Technology as a double-edged sword presents huge opportunities to correct the existing gender biases, but in the same breath has lifted and exacerbated offline biases. Concerns about technology-assisted gender-based violence have gained recognition over the last few years. As technology develops, so are the patterns and frequency of cyber harassment. Women and girls are the most targeted. These emerging online harassment threaten safe and secure spaces, reducing women’s ability to use the internet for empowerment or development. According to the Communications Authority, Internet subscriptions in Kenya stand at 39.6 million, among a population of 49 Million.

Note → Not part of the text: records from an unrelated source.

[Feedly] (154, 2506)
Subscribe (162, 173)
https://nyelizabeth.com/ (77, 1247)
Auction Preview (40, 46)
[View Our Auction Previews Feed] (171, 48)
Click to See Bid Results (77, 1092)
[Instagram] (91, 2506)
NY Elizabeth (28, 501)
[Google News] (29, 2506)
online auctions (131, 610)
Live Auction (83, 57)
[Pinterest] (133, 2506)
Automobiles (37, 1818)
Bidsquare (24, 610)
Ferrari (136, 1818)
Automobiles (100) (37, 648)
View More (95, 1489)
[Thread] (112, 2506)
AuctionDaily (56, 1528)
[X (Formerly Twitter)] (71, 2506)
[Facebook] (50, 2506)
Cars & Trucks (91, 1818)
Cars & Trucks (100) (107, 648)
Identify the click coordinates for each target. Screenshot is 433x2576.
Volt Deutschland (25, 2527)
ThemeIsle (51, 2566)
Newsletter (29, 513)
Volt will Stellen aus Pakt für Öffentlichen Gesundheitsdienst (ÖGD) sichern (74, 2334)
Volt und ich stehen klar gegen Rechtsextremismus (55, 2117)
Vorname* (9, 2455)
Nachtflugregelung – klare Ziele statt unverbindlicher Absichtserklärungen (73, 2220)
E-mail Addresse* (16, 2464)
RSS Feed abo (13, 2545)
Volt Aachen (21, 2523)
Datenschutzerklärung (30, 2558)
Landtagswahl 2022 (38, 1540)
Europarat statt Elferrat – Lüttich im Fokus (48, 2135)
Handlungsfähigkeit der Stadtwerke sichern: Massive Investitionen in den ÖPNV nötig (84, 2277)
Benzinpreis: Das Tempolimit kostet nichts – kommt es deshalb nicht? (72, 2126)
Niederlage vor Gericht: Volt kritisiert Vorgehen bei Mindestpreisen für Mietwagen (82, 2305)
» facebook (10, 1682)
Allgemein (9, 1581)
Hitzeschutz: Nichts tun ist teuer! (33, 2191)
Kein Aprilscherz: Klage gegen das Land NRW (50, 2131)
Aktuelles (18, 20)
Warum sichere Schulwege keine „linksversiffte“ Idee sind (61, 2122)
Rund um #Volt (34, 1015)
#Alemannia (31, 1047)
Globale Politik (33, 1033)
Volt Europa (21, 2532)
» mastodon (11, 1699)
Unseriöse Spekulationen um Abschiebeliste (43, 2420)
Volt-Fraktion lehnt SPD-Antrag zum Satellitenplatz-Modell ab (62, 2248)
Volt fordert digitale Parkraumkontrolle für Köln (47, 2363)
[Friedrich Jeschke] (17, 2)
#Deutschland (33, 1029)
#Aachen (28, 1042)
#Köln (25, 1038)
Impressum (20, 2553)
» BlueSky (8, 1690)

The popular social media and Internet messaging services are WhatsApp at 12M, Facebook at 7.8M, Youtube at 8M, Twitter at 1M, and Instagram at 1M. The blogging industry has also experienced a parallel growth in terms of the number of users and the diversity of content. Consequently, the number of women internet users and seasonal content creators has grown over time. However, the frequent online attacks and other new forms of cybercrimes have negatively affected women’s participation in these spaces. For example, a study by The Association of Media Women in Kenya (AMWIK) and Article 19 East Africa, indicates that attacks on women journalists often drive them out of the social networking spaces. These attacks may negatively affect their career growth and also affect their income. And yet women journalists depend on online platforms for distribution of their news content and interaction with their audience. This policy brief identifies the underlying issues of cyberbullying by looking at the existing policy provisions and examines a select number of cases involving female celebrities. In each case, discussion points and recommendations are highlighted.